Canadian singer-songwriter

Jenny Whiteley is a Canadian country and folk singer-songwriter. She was a member of the band Heartbreak Hill, and released several solo albums of folk music. She has won two Juno Awards for her music.

==Early life and family==
Whiteley grew up in Toronto. She is the daughter of blues musician Chris Whiteley and his wife Mary Tough.

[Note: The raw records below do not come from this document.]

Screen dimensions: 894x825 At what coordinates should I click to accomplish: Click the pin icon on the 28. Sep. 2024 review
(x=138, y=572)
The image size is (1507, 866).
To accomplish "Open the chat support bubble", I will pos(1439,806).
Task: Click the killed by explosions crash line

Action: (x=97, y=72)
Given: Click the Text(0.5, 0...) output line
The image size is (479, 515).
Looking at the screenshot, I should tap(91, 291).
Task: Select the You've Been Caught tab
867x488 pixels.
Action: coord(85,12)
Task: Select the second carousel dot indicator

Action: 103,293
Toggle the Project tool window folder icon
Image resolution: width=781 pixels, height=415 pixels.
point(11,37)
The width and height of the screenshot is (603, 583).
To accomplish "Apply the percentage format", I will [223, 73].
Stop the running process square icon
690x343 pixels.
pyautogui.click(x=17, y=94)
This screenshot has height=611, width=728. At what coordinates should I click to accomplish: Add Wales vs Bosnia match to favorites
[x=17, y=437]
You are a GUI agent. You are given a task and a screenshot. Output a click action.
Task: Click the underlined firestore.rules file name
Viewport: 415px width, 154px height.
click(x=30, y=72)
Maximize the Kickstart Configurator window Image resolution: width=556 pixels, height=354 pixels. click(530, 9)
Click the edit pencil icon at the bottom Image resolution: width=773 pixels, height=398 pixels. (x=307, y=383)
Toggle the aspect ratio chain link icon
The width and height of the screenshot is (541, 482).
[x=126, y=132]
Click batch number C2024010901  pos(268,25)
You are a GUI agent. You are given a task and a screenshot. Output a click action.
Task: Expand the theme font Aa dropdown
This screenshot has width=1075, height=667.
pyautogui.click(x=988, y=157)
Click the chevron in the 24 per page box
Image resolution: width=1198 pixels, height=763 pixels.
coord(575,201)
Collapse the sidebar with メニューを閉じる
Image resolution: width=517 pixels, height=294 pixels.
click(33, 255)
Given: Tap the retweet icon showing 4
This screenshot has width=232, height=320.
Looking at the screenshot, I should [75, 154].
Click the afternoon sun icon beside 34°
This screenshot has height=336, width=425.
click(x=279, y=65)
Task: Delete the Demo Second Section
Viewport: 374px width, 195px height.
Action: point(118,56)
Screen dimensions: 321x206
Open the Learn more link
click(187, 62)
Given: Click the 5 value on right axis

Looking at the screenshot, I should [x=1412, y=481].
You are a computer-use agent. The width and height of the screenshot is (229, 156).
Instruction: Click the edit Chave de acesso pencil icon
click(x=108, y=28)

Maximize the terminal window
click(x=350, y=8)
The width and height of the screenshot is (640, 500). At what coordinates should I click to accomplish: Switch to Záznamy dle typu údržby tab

Her brother is Dan Whiteley, who is also a folk musician and singer, and her uncle is folk musician Ken Whiteley.

==Career==
She began her musical career as a child, recording with Canadian children's musician Raffi along with her brother Dan.

In the 1990s she performed with the bluegrass band Heartbreak Hill. Just prior to that band's breakup, she released her self-titled debut album in 2001, and followed up with Hopetown in 2004. Both albums won the Juno Award for Best Roots & Traditional Album of the Year. She has released three more albums since: Dear, Forgive or Forget and The Original Jenny Whiteley, all getting good reviews. Her last four records have been released through Black Hen Music. Steve Dawson produced Hopetown, Dear and Forgive or Forget.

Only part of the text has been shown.